El segundo ardid obra por “omisión”. Son los negocios directos que se juegan frente a la propuesta de una nueva ley de radio y televisión. Si respecto de la cuestión jubilatoria todo se muestra ostensible, el vacío informativo sobre el proyecto de medios audiovisuales es una ignominia, lisa y llanamente. Ya se efectuaron decenas de foros y debates abiertos, en todo el país, para discutir el tema. No resulta ni por asomo un hecho de masas pero, de mínima, está a la par de cualquiera de esos simposios de cuello blanco en los que periodistas, voceros y economistas del establishment se juntan a recomendar cómo ganar más plata. No se publica una sola línea ni se usa, casi, micrófono o cámara alguna siquiera para darlo a conocer. Ni apenas eso. Podrían, nada más que por falsa elegancia ética, reproducir unos párrafos de la idea y después ampararse en haberla difundido para dar por cubierto que el pueblo fue informado. La dosis de ingenuidad de quien firma es, quizás, muy alta. Basta algo tan elemental y de ejecución corriente en los países desarrollados, como recortar la cantidad de licencias radio-televisivas para un mismo permisionario, abrir el espectro a organizaciones sociales sin fines de lucro, intervenir en el acceso a la producción y distribución de contenidos culturales, para que en Argentina se cite la probabilidad de una ley-mordaza contra la prensa. Hablan de lo que no informan nunca. Revalidan a Chesterton, en aquello de que el periodismo consiste en informar que lord Jones ha muerto a gente que jamás se enteró de que lord Jones estaba vivo. Por supuesto, lo de “omisión” tiene un poco de chascarrillo. Es cierto en el caso de los programas periodísticos o de “interés general”, de la radio y la tevé, que directamente produjeron un apagón sobre el asunto. Pero en la prensa escrita, que continúa siendo la que le marca al resto lo que conviene decir y callar, las únicas voces que se leen son de las del arco empresario de los medios y de unas pocas figuras de la oposición, a las que es imposible encontrarles una sola crítica técnica, fundamentada, sobre la propuesta de ley.

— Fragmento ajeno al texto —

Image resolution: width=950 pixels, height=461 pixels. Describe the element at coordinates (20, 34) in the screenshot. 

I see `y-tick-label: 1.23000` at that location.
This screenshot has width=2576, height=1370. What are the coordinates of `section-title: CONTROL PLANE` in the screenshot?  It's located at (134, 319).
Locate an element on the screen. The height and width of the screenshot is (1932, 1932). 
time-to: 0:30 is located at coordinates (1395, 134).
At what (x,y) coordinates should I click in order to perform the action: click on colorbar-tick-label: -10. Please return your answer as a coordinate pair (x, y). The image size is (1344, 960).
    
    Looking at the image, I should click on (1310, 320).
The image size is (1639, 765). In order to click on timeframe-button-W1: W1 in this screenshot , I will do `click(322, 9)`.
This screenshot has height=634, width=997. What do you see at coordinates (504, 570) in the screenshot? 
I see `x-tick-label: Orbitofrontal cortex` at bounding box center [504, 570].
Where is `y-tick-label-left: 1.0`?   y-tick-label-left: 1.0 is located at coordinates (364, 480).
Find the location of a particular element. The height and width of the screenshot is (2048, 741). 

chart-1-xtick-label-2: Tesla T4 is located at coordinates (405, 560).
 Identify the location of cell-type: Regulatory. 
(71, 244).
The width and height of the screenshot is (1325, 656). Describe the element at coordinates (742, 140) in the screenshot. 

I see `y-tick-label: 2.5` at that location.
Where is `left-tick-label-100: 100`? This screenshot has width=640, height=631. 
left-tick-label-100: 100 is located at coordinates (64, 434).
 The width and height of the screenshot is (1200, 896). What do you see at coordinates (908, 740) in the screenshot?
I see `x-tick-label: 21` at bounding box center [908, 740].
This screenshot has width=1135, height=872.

La particularidad de estas falacias es que no se las considera como parte de la campaña electoral. Uno quisiera creer, pero le cuesta mucho, que “la gente” se da cuenta de que en el proselitismo participan todos los centros de poder y no sólo los candidatos que salen por la tele. Es más que eso, en verdad: todos los que no están viven de campaña en aras de sus intereses sectoriales, todos los días, para fijar la agenda de la sociedad.
Lo que a lo sumo ocurre durante los períodos electorales es que lo refuerzan, para que los anotados tomen nota de cuáles poderes se mueven detrás de esos intereses.